Travelocity was created in 1996 as a subsidiary of Sabre Holdings and was run by long-time Sabre information technology executive Terry Jones. As one of the pioneers of web-based disintermediation, Travelocity.com was the first website that allowed consumers the ability to reserve, book, and purchase tickets without the help of a travel agent or broker. In addition to airfares, the site also permits consumers to book hotel rooms, rental cars, cruises and packaged vacations.
In 2000, Sabre negotiated a merger of Travelocity with Preview Travel. The resulting company was independently quoted on the NASDAQ exchange, with Sabre continuing to own around 70 percent of the combined company's outstanding stock.
In March 2002, Travelocity acquired last minute travel specialist Site59.com. The CEO and founder of Site59, Michelle Peluso, joined Travelocity with the acquisition as senior vice president, product strategy and distribution.

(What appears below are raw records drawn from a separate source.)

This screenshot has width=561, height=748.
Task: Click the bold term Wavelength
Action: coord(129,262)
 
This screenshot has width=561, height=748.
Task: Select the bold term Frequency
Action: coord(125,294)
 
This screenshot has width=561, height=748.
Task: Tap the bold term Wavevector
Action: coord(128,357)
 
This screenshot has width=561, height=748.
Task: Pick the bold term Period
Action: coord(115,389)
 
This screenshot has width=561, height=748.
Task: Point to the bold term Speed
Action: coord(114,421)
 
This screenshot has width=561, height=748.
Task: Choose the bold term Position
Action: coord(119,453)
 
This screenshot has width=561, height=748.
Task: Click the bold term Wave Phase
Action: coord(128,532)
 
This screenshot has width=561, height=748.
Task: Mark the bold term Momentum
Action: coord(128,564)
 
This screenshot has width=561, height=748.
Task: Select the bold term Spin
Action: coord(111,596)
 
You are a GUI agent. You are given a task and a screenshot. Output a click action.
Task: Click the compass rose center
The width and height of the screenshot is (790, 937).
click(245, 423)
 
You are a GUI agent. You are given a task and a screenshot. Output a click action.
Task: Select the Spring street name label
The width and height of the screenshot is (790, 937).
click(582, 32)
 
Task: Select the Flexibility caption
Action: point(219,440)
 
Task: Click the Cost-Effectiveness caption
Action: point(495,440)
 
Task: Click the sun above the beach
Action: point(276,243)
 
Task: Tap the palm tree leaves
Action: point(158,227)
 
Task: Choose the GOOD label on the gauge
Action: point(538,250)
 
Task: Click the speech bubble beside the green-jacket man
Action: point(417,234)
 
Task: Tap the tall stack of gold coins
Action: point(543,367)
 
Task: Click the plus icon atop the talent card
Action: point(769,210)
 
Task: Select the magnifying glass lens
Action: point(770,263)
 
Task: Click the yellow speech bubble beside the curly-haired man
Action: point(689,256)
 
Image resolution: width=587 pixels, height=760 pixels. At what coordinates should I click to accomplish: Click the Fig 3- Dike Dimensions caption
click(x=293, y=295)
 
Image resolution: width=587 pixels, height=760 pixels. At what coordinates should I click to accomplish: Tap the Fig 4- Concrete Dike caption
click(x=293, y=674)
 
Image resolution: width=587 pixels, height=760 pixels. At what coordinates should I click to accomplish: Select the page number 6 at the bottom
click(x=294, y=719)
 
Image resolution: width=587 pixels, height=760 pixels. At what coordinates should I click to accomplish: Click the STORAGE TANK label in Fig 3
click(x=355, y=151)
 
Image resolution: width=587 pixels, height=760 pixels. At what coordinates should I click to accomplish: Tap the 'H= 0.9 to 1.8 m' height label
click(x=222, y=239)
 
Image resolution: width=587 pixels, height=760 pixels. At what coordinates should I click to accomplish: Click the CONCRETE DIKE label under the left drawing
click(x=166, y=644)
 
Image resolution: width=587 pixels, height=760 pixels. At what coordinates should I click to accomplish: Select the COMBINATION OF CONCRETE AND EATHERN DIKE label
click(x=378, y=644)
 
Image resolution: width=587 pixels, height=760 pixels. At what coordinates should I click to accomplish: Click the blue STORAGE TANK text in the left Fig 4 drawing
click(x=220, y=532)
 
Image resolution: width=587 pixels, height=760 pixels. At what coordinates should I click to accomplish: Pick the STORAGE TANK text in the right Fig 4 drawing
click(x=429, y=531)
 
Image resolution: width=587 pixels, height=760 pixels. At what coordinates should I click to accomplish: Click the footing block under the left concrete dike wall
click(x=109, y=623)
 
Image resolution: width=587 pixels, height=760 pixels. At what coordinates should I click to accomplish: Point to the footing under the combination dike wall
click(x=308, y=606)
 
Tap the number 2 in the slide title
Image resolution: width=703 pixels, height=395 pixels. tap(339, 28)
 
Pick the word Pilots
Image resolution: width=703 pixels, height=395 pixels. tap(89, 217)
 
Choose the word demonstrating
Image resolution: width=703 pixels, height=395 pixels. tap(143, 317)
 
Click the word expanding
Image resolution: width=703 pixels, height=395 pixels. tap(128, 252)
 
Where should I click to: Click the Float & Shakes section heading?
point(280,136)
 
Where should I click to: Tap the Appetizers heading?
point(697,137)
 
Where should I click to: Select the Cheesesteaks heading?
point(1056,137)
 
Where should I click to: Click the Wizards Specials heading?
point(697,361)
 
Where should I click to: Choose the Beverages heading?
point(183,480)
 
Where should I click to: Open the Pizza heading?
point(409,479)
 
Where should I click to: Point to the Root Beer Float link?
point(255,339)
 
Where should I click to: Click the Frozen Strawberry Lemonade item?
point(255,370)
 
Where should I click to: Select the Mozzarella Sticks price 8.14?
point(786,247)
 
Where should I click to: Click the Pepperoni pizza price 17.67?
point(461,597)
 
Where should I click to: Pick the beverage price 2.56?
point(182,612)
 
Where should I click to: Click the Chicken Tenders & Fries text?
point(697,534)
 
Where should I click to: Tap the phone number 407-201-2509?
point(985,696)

Peluso became Travelocity’s COO in April 2003 and was then named president and chief executive officer of Travelocity in December 2003. Many members of Peluso’s former management team at Site59 were appointed to senior management positions at Travelocity including Jeffrey Glueck (Chief Marketing Officer), Tracey Weber (President, North America), Josh Hartmann (Chief Technology Officer) and Jonathan Perkel (Senior Vice President and General Counsel).
In 2005, Travelocity acquired lastminute.com for £577 million. The acquisition included allhotels.com, which was founded in 1997 by Richard Irwin, acquired by Online Travel Corporation (OTC) in 2002 for £1.4 million, and later acquired by lastminute.com in 2004.
In January 2009, CEO Michelle Peluso announced her resignation and was replaced by Sabre executive Hugh Jones.
In April 2011, president and CEO Hugh Jones moved to a position at Sabre and Gilt Groupe president Carl Sparks was brought in as president and CEO of Travelocity. Sparks had been general manager of Hotels.com and was previously chief marketing officer of Expedia.
In December 2012, Travelocity sold Zuji to Webjet for $25 million.
In August 2013, Expedia Inc. announced an agreement with Travelocity to power its United States and Canadian websites.
In May 2014, CEO Carl Sparks stepped down from his position as CEO of Travelocity. After the departure of Sparks, Roshan Mendis, President of Travelocity was named to manage operations of Travelocity's operations in the Americas, while Matthew Crummack, CEO of lastminute.com was named to manage operations in Europe.
In November 2015, Travelocity hired Assembly in New York to handle US media. Until then, media had been handled by Publics Groupe's Zenith Media.
In December 2015, Travelocity relaunched its Travel for Good program that offers a $5,000 grant for a selected volunteer to participate in volunteer travel programs with various nonprofit organizations, including Habitat for Humanity, Globe Aware, and the American Hiking Society.
In July 2012, the U.S. Department of Transportation fined Travelocity $180,000 after discovering that Travelocity’s “flexible dates tool” did not always include fuel surcharges that were part of many international airfares in violation of the Department’s rules requiring all carrier-imposed surcharges and fees to be included in every advertised fare. In addition, the DOT found that the customer was informed only on the final page before purchasing the ticket that some itineraries required a paper ticket with a minimum additional delivery fee of $29.95.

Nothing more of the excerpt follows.